Copy out again, unchanged, the line that contains "Image resolution: width=434" and every line after it down to the last line of the data.

(Data to use begins)

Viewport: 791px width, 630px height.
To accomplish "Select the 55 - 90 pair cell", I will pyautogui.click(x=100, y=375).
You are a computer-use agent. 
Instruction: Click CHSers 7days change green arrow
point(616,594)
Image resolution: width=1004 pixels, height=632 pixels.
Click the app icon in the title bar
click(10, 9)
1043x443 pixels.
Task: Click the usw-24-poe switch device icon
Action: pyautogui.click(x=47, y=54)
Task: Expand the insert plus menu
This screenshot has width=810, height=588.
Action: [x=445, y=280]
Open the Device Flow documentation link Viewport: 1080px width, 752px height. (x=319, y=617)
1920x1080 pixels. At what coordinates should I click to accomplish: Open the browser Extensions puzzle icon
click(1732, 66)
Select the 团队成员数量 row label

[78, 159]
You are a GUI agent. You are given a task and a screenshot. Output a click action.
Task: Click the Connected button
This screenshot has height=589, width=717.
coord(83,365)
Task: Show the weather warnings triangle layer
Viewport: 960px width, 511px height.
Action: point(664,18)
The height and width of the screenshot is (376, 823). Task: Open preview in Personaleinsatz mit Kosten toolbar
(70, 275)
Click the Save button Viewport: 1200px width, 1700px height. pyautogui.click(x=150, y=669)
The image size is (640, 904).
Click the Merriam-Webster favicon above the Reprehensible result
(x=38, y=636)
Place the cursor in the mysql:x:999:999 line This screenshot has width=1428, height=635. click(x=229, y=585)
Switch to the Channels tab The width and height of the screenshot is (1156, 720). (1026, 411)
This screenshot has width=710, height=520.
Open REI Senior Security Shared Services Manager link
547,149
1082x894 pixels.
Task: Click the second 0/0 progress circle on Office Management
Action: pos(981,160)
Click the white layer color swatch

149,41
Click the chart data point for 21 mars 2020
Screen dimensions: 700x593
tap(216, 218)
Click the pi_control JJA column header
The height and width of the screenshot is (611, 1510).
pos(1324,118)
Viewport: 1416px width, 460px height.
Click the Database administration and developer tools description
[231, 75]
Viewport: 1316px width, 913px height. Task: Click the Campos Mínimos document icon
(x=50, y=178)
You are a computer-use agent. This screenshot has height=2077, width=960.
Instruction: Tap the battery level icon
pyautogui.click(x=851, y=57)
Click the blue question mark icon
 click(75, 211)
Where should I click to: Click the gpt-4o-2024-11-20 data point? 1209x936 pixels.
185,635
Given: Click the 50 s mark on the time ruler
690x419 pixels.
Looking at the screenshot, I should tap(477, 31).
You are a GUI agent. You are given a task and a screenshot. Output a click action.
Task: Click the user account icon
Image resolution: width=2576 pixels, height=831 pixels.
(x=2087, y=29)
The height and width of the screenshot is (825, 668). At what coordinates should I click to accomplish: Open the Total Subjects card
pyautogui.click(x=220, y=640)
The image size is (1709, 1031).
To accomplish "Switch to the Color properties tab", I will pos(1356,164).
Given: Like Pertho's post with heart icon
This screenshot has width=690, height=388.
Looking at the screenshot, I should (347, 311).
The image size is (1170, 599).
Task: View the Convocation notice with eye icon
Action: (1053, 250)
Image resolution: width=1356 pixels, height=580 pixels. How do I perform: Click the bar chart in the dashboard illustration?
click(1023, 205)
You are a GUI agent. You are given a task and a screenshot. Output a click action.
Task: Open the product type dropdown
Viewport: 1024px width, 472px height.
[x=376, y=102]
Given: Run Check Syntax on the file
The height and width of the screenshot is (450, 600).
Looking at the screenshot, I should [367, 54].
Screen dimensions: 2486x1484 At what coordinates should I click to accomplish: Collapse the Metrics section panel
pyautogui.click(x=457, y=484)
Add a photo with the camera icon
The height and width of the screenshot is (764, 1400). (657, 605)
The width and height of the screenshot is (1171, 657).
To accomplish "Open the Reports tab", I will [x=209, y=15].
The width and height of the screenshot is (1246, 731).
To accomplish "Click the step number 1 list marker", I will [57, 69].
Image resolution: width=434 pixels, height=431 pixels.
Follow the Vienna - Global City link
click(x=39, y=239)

(Data to use ends)

Written solution
Image resolution: width=434 pixels, height=431 pixels.
Follow the Vienna - Global City link
click(x=39, y=239)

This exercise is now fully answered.